Door: Douwe de Vries
Foto’s: Hans Bakker
“Het voelde niet per se als dé finale.” Myrthe van Kesteren geeft, in de kakofonische catacomben van Oranje-Rood, aan dat het voor de nummer laatst van de Hoofdklasse niet per se een do or die was. Huizen stond en staat in principe kansloos laatste. Maar het gat met de Eindhovenaren had verkleind kunnen worden tot één punt. Door het 1-1 gelijke spel blijven het er vier. Dit met nog zes wedstrijden te gaan. En of aanvoerster Van Kesteren daar nou helemaal door van de rel is… In deze aflevering van ‘Achter de wedstrijd van…’ krijg je deze indruk bepaald niet. Zeker op de momenten als zij passievol spreekt over haar ‘life after hockey’.
Rugnummer 54
‘He-le-maal’ kapot is Myrthe. Van Kesteren loopt iedere competitiewedstrijd al alle extra vuile meters, op zo’n beetje iedere positie in het veld. Maar in de kelderkraker was het nóg intenser. “Je staat hier dan ook bont en blauw”, verwijzend naar enkele schaafwonden en blutsen rond haar knieën. Maar de voormalig Bloemendaal-speelster heeft het er graag voor over.

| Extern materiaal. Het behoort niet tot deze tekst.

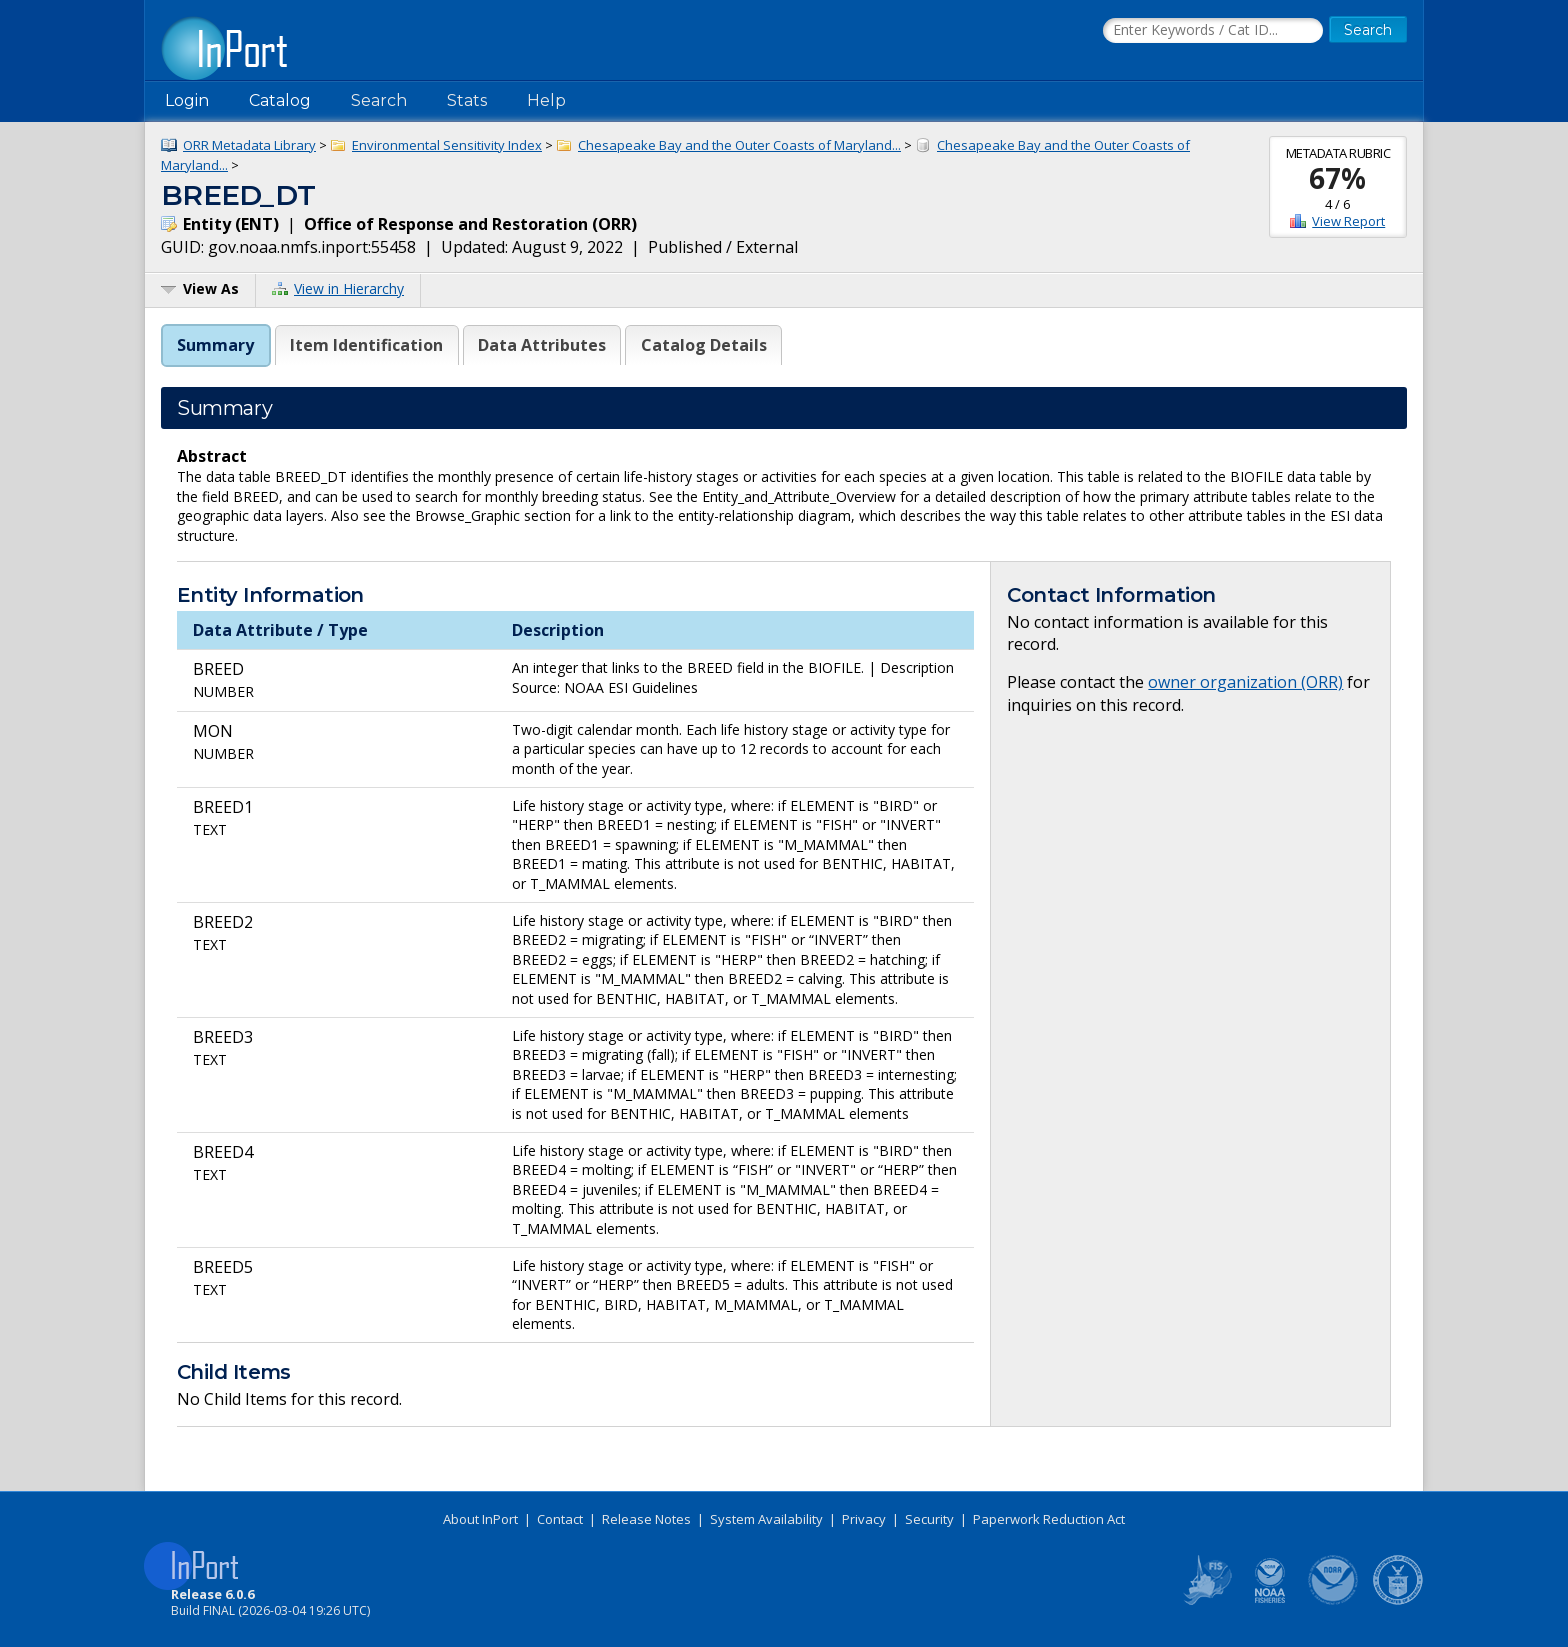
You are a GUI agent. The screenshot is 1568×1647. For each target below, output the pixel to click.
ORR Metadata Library (249, 145)
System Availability (766, 1519)
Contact (560, 1519)
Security (929, 1519)
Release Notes (646, 1519)
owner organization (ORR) (1245, 682)
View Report (1348, 221)
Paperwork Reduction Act (1049, 1519)
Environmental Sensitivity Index (447, 145)
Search (379, 100)
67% (1337, 178)
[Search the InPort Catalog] (1213, 31)
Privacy (864, 1519)
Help (546, 100)
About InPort (480, 1519)
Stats (467, 100)
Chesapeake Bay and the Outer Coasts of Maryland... (739, 145)
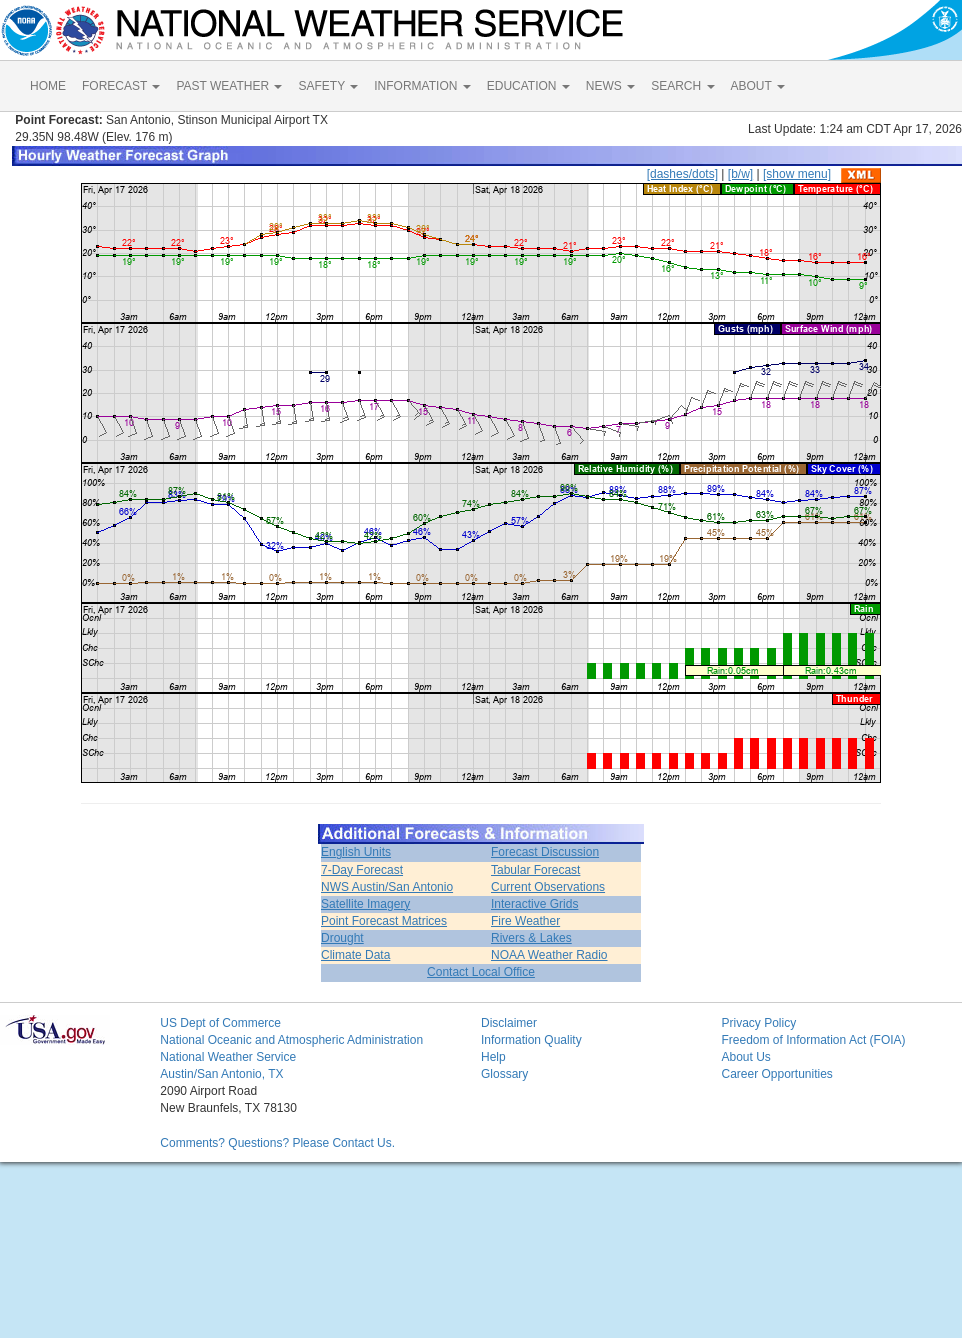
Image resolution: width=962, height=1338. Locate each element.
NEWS (610, 86)
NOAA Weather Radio (549, 955)
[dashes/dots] (682, 174)
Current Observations (548, 887)
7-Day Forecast (362, 870)
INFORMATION (422, 86)
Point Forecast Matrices (384, 921)
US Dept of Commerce (220, 1023)
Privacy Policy (758, 1023)
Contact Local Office (481, 972)
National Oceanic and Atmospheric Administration (291, 1040)
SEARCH (682, 86)
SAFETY (328, 86)
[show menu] (797, 174)
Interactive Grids (534, 904)
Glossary (504, 1074)
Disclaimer (509, 1023)
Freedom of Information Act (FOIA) (813, 1040)
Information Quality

Wanneer je haar, met de nodige passie en het nodige vuur in de ogen, zo over het veld ziet sprinten… Besef je andermaal dat tophockey en topsport in ‘een Van Kesteren’ zit. “Ik speel met rugnummer 54. Dat was de leeftijd van mijn zes jaar geleden overleden moeder. Mijn vader zegt vaak: ik aanschouw mama, gewoon, als ik jou zo op het veld bezig zie. Inderdaad alsof dat zo had moeten zijn.”
“Mijn vader zegt vaak: ik aanschouw mama, gewoon, als ik jou zo op het veld bezig zie. Inderdaad alsof dat zo had moeten zijn”
En dat soort sentimenten doen Van Kesteren meer dan het gelijke spel tegen Oranje-Rood. Tijdens het interview merk je dat de 29-jarige al meer bezig is met het leven na de topsport. “Ik werk nu bij McDermott + Bull en kan daar intern nog hele mooie stappen maken. Teun de Nooijer is mijn collega. En daar spar ik ook al veel mee over zaken naast het hockey.” En met de ‘Johan Cruijff’ van deze sport blikte Van Kesteren al veel vooruit. Vooruit naar het moment dat de stick definitief aan de wilgen wordt gehangen.




Slimmigheidjes
Het zette haar aan het denken: speelt ze ‘nog gewoon lekker’ twee jaar bij Huizen? Of trek je nog een keer alles uit de kast op Hoofdklasseniveau. “Ik ben al benaderd door Hoofdklasseteams. Niet gezegd hebbende dat wij sowieso met Huizen degraderen… Als ik zie hoe ik zelf nog sta te spelen, dan kriebelt die Hoofdklasse nog enorm.”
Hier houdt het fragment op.